I’ve seen the (blue) light

It’s taken as read (pun sadly intended) that your average rag would be born as far from Manchester as physically possible, in the same way that most people assume that all Blues are sure to have been born within the city limits. So, those of us who aren’t of direct Mancunian origin are forever trying to explain our allegiance. Nobody ever questions why people start to follow them, yet I’m forever being asked what makes me a City man.

The only thing that I can equate with the mindless red masses is that many of them come from areas where the great game is a minor feature in peoples’ diaries. I was born in the west country, and going to schools where rugby was the only proper sport left me with a passion for football, but no avenue to express myself. The nearest local club were Bristol City, but not being a native of that city meant that I didn’t feel affiliated with the club or the supporters. I did go and see them, but as a neutral rather than an excited youngster. It was at Ashton gate that I first saw the Blues play, when the west country club were enjoying a brief flirtation with success, although I don’t remember much. Only that it was before Gerry Gow, possibly the most ludicrously coiffured player ever, moved up to the academy.

So my teenage years were filled with a lot of playing and not much supporting. That was all to change when I was accepted by Manchester University. Why I put them top of the list I’ll never know, although my grandfather was born in Chorlton so I always think that might have swayed me. On arriving, I was surrounded for the first time by people who had had football instilled into them from an early age. I signed up for the college team, and began to train in the Students’ Union bar during freshers week. One of my flatmates was visited that first weekend by a friend from London who supported Tottenham. Conveniently they were playing the rags that Saturday, so off we went to Stretford to see the game. The most famous club in the world were pretty shit back then so there was no problem getting onto the Stretford End. I try to eclipse the afternoon from my memory now, but I do remember that Spurs lost 2-1 and my general opinion of the fans was that they were either from London or Wales and they whinged a lot, and had very little humour or humility.

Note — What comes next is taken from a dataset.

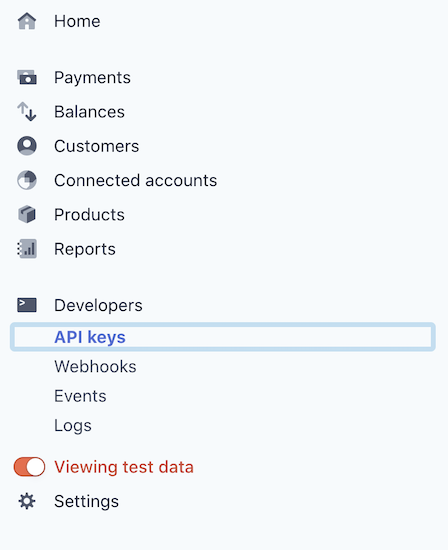Click the Viewing test data label

click(124, 467)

Several weeks later, the same flatmate, a Notts County fan by trade, suggested we skip across Whitworth Park to see his boys play City. What a revelation! Mancunian humour, smiling faces and people who were pleased to talk to you just because you were stood next to them. By this time I’d found myself to be completely at ease in Manchester and for the first time in my life I was able to do my own thing and be my own man. The game, won by Paul Simpson’s twenty-five yard volley was the final piece in the puzzle. I bought a shirt at the souvenir shop and was at the Academy for all the remaining games of that promotion campaign (84-85 season). Over the next four years I was on the Kippax for all the home games as well as travelling to the away ones that my pittance of a grant would allow. Once I’d donned the silly hat and got the letters after my name I hung around, living on Arnside street for another year before my career decided things for me and I moved to London to “make it”.

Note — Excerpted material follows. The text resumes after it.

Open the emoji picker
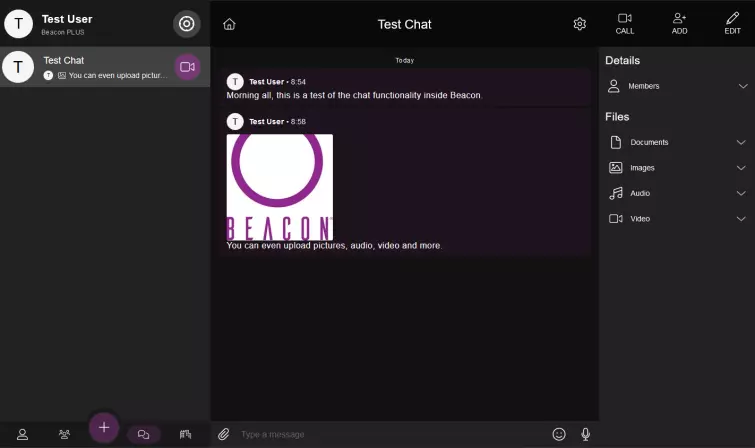This screenshot has width=755, height=448. click(x=559, y=434)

I didn’t get to as many games over the next few years as I’d have liked, although I did get the sack from my prestigious job as guitar salesman in Camden for bunking off on the Saturday we played Bournemouth when a win would have put us back in the first division. Not such a bad thing when you think that I was free to go to Bradford the next week to see us clinch promotion in the most painful way possible. Only City could have been three up at half time and given away a penalty about a week into injury time, followed by letting Bradford take the lead early on before tricky Trevor Morley pounced in the 86th minute to give us the point we needed. Unemployment was eased by being there when we went up!

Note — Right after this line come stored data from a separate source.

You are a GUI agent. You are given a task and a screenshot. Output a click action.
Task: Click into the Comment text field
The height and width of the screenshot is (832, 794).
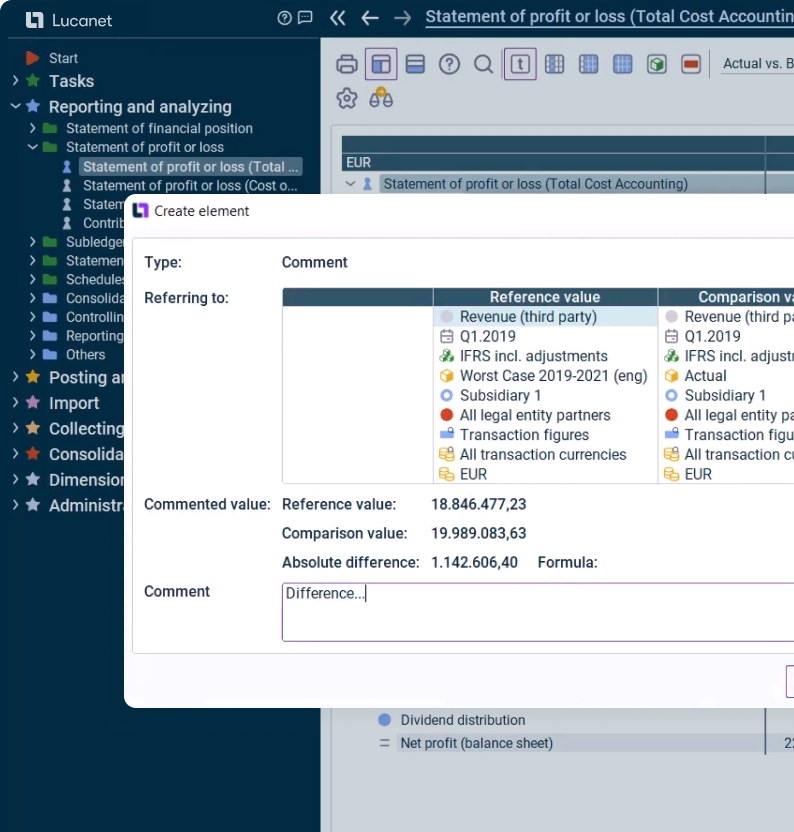click(x=538, y=611)
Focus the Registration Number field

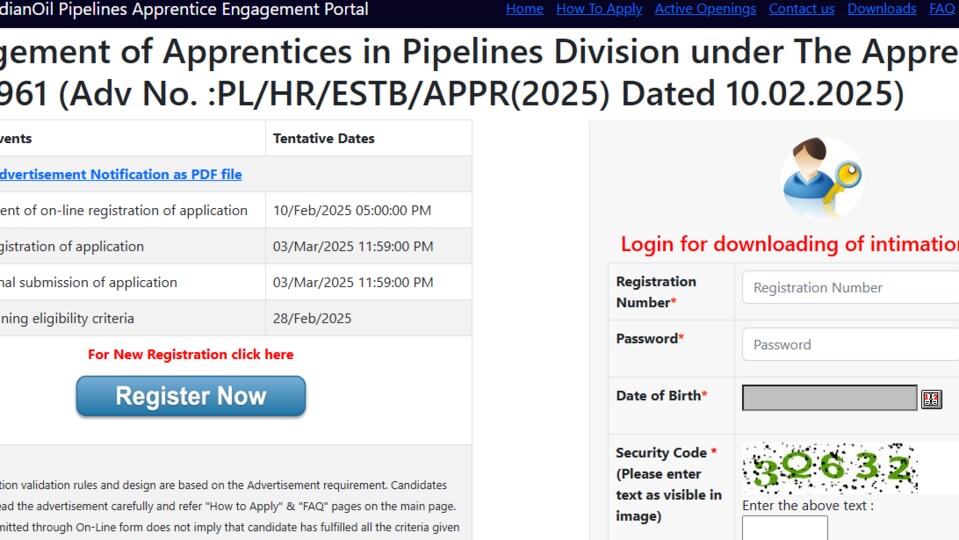click(x=850, y=287)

Since then I’ve found another Blue in the ludicrous business of making money out of Heavy Metal (although I’ve recently moved into a more sensible(?) part of the industry, VH-1 rather than MTV’s Headbangers’ ball) and yes he’s from Manchester. Anyway, to return to the point of this diatribe: “Why do you support City?” Mainly (ouch, intentional again) because I’m sure for most people there is a time when they find out who or what they are about. For me it happened when I’d got away from my constricted school and chose to move north. I’m sure the reason I support City was that I was so enraptured with Manchester. It was inevitable that I would ally myself with the club that really was part of the community I lived in, as well as representing the attitudes and circumstances of the people associated with it. City was and is the club that lives in the real world, not a glory-hunters’ paradise, not a financial machine with interest only in itself and its own propagation. Part of peoples’ lives, taken for what it is rather than a way to be superior, or part of the biggest gang in the country.

That’s why I can happily sing “City, we’re from Manchester” without feeling like a hypocritical wanker.